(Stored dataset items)
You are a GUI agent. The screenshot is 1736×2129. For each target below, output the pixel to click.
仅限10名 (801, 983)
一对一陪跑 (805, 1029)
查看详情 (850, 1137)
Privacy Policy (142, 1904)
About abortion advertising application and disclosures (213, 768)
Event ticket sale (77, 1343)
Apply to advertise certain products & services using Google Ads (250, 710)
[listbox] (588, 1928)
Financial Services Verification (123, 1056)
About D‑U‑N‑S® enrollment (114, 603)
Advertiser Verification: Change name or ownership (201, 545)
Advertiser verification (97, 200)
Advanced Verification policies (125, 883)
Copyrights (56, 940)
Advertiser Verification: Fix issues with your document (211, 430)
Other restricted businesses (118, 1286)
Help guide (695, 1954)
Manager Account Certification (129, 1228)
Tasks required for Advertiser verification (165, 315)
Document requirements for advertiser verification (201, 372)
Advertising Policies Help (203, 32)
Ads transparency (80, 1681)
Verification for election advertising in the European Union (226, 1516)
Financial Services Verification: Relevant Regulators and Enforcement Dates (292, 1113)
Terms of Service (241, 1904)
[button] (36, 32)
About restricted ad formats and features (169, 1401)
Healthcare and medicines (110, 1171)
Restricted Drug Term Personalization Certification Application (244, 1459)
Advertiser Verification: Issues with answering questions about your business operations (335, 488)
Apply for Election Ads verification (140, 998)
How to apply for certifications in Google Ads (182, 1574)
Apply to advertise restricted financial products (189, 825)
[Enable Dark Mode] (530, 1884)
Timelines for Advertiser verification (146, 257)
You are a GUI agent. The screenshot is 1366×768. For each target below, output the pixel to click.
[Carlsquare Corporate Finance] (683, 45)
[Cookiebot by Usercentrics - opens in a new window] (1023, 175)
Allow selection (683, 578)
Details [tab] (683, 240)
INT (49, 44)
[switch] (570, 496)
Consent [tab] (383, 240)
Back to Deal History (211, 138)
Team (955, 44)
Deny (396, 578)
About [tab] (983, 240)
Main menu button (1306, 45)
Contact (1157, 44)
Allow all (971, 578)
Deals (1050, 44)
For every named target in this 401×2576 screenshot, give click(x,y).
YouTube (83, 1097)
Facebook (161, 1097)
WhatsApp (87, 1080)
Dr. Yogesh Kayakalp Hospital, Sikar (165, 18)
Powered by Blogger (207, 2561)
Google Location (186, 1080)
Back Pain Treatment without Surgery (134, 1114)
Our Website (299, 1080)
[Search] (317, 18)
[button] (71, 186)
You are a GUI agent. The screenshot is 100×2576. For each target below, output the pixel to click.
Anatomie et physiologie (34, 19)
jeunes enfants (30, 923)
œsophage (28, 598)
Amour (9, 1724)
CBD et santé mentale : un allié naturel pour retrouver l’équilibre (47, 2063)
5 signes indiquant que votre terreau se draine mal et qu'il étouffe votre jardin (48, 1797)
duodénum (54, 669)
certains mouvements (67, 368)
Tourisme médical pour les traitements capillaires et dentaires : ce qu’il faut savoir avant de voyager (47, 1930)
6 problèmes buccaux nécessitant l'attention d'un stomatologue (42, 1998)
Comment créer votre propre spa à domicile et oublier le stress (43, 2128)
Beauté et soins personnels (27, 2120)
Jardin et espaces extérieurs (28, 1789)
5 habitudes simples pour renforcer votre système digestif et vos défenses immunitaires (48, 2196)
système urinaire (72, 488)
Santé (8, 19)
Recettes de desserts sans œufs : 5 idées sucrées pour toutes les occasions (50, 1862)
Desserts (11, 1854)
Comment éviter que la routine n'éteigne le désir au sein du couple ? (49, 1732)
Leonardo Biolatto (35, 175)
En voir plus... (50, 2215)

§ YOUR INSTRUCTIONS:
Would you print, exactly as written, every line above from the one holding "Healthcare and medicines (110, 1171)" through the one holding "CBD et santé", with both included and no other lines?

§ ANSWER AREA:
Healthcare and medicines (110, 1171)
Restricted Drug Term Personalization Certification Application (244, 1459)
Advertiser Verification: Issues with answering questions about your business operations (335, 488)
Apply for Election Ads verification (140, 998)
How to apply for certifications in Google Ads (182, 1574)
Apply to advertise restricted financial products (189, 825)
[Enable Dark Mode] (530, 1884)
Timelines for Advertiser verification (146, 257)
You are a GUI agent. The screenshot is 1366×768. For each target below, output the pixel to click.
[Carlsquare Corporate Finance] (683, 45)
[Cookiebot by Usercentrics - opens in a new window] (1023, 175)
Allow selection (683, 578)
Details [tab] (683, 240)
INT (49, 44)
[switch] (570, 496)
Consent [tab] (383, 240)
Back to Deal History (211, 138)
Team (955, 44)
Deny (396, 578)
About [tab] (983, 240)
Main menu button (1306, 45)
Contact (1157, 44)
Allow all (971, 578)
Deals (1050, 44)
For every named target in this 401×2576 screenshot, give click(x,y).
YouTube (83, 1097)
Facebook (161, 1097)
WhatsApp (87, 1080)
Dr. Yogesh Kayakalp Hospital, Sikar (165, 18)
Powered by Blogger (207, 2561)
Google Location (186, 1080)
Back Pain Treatment without Surgery (134, 1114)
Our Website (299, 1080)
[Search] (317, 18)
[button] (71, 186)
You are a GUI agent. The screenshot is 100×2576. For each target below, output the pixel to click.
Anatomie et physiologie (34, 19)
jeunes enfants (30, 923)
œsophage (28, 598)
Amour (9, 1724)
CBD et santé mentale : un allié naturel pour retrouver l’équilibre (47, 2063)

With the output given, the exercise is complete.